Audrey, sorusunun cevabını tek bir bakışla biliyordu. Aslında kalmak istedikleri için kız kardeşlerini suçlayamazdı. Thousand Beast Domain o kadar iyiydi ve Holy Order of Light’ın sıkı inananlarından biri olan o bile, kısa bir tatil için William’ın Domain’inde birkaç gün daha geçirmeye kararlıydı.

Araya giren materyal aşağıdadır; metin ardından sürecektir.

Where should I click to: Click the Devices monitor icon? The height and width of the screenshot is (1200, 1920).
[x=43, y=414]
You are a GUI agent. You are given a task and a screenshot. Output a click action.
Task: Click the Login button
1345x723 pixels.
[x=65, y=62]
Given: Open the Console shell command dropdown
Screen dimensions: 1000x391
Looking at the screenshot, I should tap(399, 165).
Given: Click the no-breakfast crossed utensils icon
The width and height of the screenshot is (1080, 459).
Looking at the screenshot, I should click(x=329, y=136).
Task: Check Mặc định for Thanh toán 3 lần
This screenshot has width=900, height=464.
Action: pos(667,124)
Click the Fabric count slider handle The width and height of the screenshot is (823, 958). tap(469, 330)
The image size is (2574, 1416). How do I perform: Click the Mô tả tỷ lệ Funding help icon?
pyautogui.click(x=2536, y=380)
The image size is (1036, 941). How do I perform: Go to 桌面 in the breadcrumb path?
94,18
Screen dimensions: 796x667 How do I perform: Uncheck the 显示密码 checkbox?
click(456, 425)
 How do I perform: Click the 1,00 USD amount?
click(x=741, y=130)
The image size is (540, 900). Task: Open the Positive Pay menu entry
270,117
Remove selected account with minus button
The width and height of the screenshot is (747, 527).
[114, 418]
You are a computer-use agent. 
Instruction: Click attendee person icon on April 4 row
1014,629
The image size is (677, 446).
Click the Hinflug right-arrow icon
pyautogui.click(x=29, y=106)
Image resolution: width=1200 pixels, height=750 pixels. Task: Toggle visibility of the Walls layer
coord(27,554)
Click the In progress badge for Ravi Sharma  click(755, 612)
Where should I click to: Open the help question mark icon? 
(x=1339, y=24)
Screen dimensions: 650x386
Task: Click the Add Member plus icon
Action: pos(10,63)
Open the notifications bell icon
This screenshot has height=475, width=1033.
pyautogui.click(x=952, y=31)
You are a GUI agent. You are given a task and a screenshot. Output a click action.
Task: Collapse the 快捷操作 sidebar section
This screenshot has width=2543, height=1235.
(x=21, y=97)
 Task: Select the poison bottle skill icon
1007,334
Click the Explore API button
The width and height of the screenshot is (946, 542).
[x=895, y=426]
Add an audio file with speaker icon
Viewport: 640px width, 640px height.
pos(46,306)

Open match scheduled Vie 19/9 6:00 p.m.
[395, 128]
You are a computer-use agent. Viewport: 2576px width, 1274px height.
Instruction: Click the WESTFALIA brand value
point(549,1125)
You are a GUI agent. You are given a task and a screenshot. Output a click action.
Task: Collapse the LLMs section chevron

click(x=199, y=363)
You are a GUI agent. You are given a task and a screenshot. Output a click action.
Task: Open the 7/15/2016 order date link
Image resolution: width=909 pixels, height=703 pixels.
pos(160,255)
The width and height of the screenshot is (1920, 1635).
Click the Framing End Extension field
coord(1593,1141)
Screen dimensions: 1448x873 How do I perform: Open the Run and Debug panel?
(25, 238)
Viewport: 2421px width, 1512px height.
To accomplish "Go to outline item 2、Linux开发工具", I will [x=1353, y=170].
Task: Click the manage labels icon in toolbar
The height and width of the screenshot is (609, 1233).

Neyse ki, Papa ona herhangi bir süre sınırlaması vermedi. Görevi Shana ve Melody’yi güvenli bir şekilde Işık Sarayı’na geri getirmekti. Kısa bir iç mücadelenin ardından kahverengi saçlı güzel, yüzünde kararlı bir ifadeyle iki kız kardeşine baktı.
Audrey kararlı bir şekilde, “Burada bir hafta daha kalabiliriz, ondan sonra gitmemiz gerek,” dedi. “Daha fazla uzatma olmayacak, açıklığa kavuşturayım mı?”
“Peki.”
“Anladım.”
Shana ve Melody birbirlerine bir bakış attılar. Bin Canavar Alanında sadece bir hafta daha kalabilecekleri için, Işık Sarayında ikamet eden Cennetsel Erdemler olarak normal hayatlarına dönmeden önce son günlerinin tadını çıkarabilecekleri kadar çıkarmaya karar verdiler.